* TASK INSTRUCTIONS *
Extract the lines below verbatim, covering every entry.

* Extracted data entries *
***
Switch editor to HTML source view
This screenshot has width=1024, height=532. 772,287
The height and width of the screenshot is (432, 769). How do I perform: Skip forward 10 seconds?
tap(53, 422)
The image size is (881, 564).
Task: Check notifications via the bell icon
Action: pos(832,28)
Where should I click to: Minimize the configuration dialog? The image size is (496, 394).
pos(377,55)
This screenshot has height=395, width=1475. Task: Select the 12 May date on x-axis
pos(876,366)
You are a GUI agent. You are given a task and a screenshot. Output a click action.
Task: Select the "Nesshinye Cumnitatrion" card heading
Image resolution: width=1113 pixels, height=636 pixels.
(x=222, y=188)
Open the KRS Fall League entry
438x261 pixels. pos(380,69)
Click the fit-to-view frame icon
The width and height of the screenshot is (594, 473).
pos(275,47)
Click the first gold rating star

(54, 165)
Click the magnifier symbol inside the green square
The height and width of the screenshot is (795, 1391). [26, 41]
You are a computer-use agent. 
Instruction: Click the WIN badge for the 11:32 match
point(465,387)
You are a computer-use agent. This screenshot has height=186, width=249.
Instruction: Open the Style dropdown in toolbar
***
* SOLUTION FOR THIS TASK *
Switch editor to HTML source view
This screenshot has width=1024, height=532. 772,287
The height and width of the screenshot is (432, 769). How do I perform: Skip forward 10 seconds?
tap(53, 422)
The image size is (881, 564).
Task: Check notifications via the bell icon
Action: pos(832,28)
Where should I click to: Minimize the configuration dialog? The image size is (496, 394).
pos(377,55)
This screenshot has height=395, width=1475. Task: Select the 12 May date on x-axis
pos(876,366)
You are a GUI agent. You are given a task and a screenshot. Output a click action.
Task: Select the "Nesshinye Cumnitatrion" card heading
Image resolution: width=1113 pixels, height=636 pixels.
(x=222, y=188)
Open the KRS Fall League entry
438x261 pixels. pos(380,69)
Click the fit-to-view frame icon
The width and height of the screenshot is (594, 473).
pos(275,47)
Click the first gold rating star

(54, 165)
Click the magnifier symbol inside the green square
The height and width of the screenshot is (795, 1391). [26, 41]
You are a computer-use agent. 
Instruction: Click the WIN badge for the 11:32 match
point(465,387)
You are a computer-use agent. This screenshot has height=186, width=249.
Instruction: Open the Style dropdown in toolbar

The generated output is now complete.